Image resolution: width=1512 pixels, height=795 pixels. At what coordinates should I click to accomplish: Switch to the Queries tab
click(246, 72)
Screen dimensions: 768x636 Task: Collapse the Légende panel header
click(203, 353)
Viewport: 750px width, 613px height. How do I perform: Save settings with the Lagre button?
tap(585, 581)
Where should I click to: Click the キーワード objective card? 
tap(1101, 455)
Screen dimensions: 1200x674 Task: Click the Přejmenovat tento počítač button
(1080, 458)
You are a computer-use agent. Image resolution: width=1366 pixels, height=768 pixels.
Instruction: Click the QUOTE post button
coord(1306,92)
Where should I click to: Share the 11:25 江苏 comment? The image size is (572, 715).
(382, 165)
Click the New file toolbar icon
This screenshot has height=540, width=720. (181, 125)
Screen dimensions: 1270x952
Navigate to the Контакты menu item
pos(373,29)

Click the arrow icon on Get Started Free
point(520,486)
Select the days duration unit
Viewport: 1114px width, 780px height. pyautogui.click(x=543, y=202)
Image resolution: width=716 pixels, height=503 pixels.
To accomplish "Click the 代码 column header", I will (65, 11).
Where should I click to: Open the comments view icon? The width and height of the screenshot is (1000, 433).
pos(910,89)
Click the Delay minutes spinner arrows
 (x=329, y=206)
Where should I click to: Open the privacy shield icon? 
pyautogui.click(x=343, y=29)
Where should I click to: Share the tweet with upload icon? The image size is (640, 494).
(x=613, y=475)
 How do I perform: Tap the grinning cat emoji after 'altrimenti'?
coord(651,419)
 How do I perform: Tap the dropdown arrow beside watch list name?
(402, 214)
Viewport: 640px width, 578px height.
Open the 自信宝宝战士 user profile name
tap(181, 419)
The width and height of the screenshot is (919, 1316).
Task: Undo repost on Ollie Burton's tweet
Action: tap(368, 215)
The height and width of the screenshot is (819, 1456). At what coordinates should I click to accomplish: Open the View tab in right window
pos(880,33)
☆ ☆ ☆ ☆
### EXERCISE REQUIREMENTS
Copy out the lines above, everything from the start of the records down to the line containing "tap(585, 581)", with both ends included.

### THE RESPONSE
Image resolution: width=1512 pixels, height=795 pixels. At what coordinates should I click to accomplish: Switch to the Queries tab
click(246, 72)
Screen dimensions: 768x636 Task: Collapse the Légende panel header
click(203, 353)
Viewport: 750px width, 613px height. How do I perform: Save settings with the Lagre button?
tap(585, 581)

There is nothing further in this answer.